A popular figure on the trading floor with a keen sense of humor, Mr. Smith thrived at Galleon, which at its height managed $7 billion. Mr. Rajaratnam took to Mr. Smith early on and gave him his own pool of money to manage, according to two people who had been close to him and would speak only on the condition of anonymity. At his peak, Mr. Smith controlled about $250 million.
In his best years, he earned several million dollars annually. He was among the firm’s hardest workers, taking frequent trips to Asia to visit sources and production facilities.
Mr. Smith has also admitted to obtaining the confidential financial results of two technology companies — Intersil and Nvidia — from employees at those companies and then trading on the information in advance of their quarterly earnings announcement.

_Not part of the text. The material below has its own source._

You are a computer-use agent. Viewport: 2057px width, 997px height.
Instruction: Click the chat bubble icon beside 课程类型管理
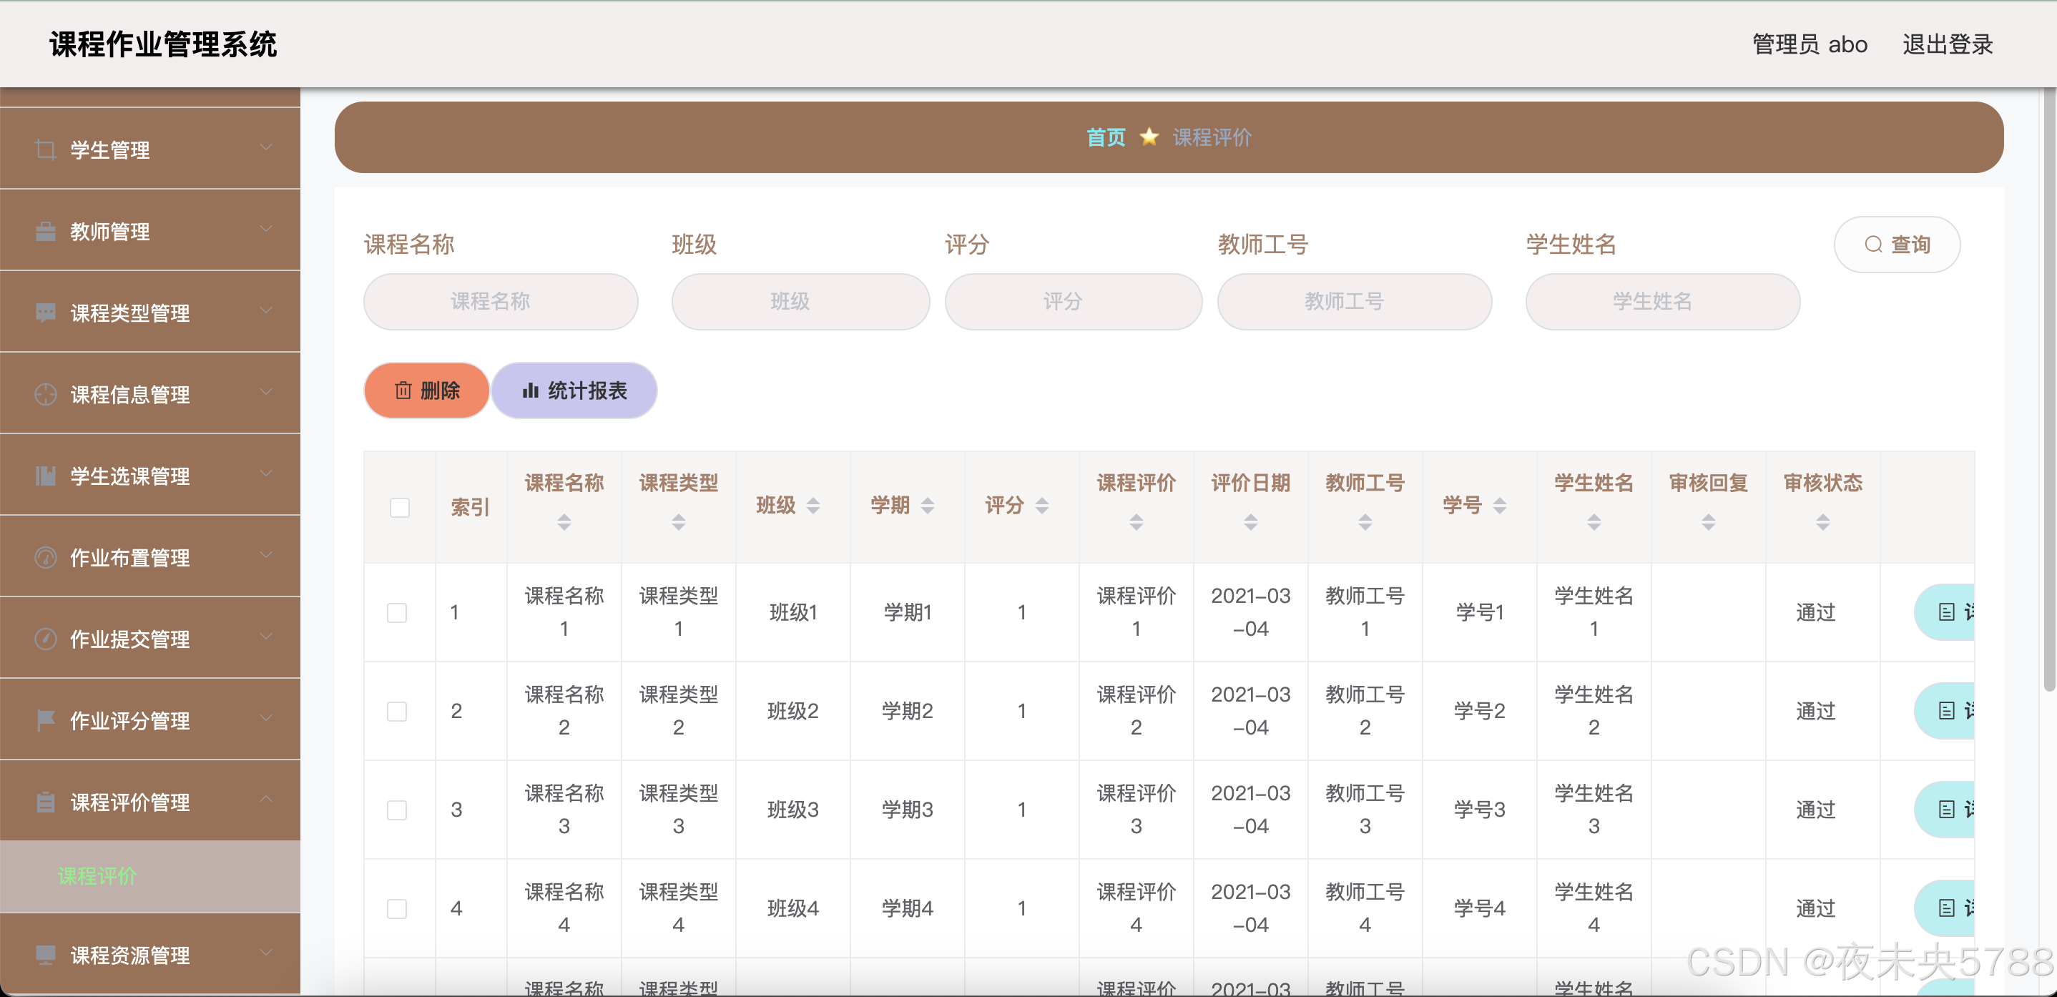(x=46, y=312)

His relationship with a former Morgan Stanley colleague, Kamal Ahmed, is expected to be a focus of his testimony. Mr. Ahmed is a Morgan Stanley managing director who is said to have provided Mr. Smith with information about pending deals, including Integrated Device Technology’s acquisition of Integrated Circuit Systems in 2005 and Advanced Micro Devices’ purchase of ATI Technologies the next year.
Earlier in the trial, the government played a secretly recorded telephone call from 2008 in which Mr. Smith tells Mr. Rajaratnam about a potential sale involving Vishay Intertechnology. Mr. Smith says, “Listen, ah, I talked to Kamal last night” and explains that Morgan Stanley had tried to win the assignment to sell Vishay but that another bank “got the mandate.” He then says that he is going to buy some Vishay stock.
On the call, Mr. Rajaratnam asks Mr. Smith how the market is treating him and Mr. Smith responds: “Like a baby treats a diaper.”
Morgan Stanley has placed Mr. Ahmed on administrative leave. Doug Tween, a lawyer for Mr. Ahmed, said his client was cooperating and “we remain confident that he did nothing illegal or improper.”
Mr. Rajaratnam’s lawyers are expected to portray Mr. Smith as untrustworthy and to argue that he is testifying in return for a lenient prison sentence.
Just weeks before the trial began, prosecutors also tried to use Mr. Smith to gather information on Ian Horowitz, Mr. Rajaratnam’s personal trader at Galleon. On Jan. 14, after he began cooperating with the government, Mr. Smith made three secretly recorded calls to Mr. Horowitz in which he tried to elicit evidence of insider trading from him.
At the end of the third call, Mr. Horowitz, who has not been charged with any wrongdoing, said to Mr. Smith: “The questions you are asking me are like you are tapping me on the phone trying to get me to say some things.”
“Are you serious?” said Mr. Smith, denying that he was recording their call. “Dude, come on.”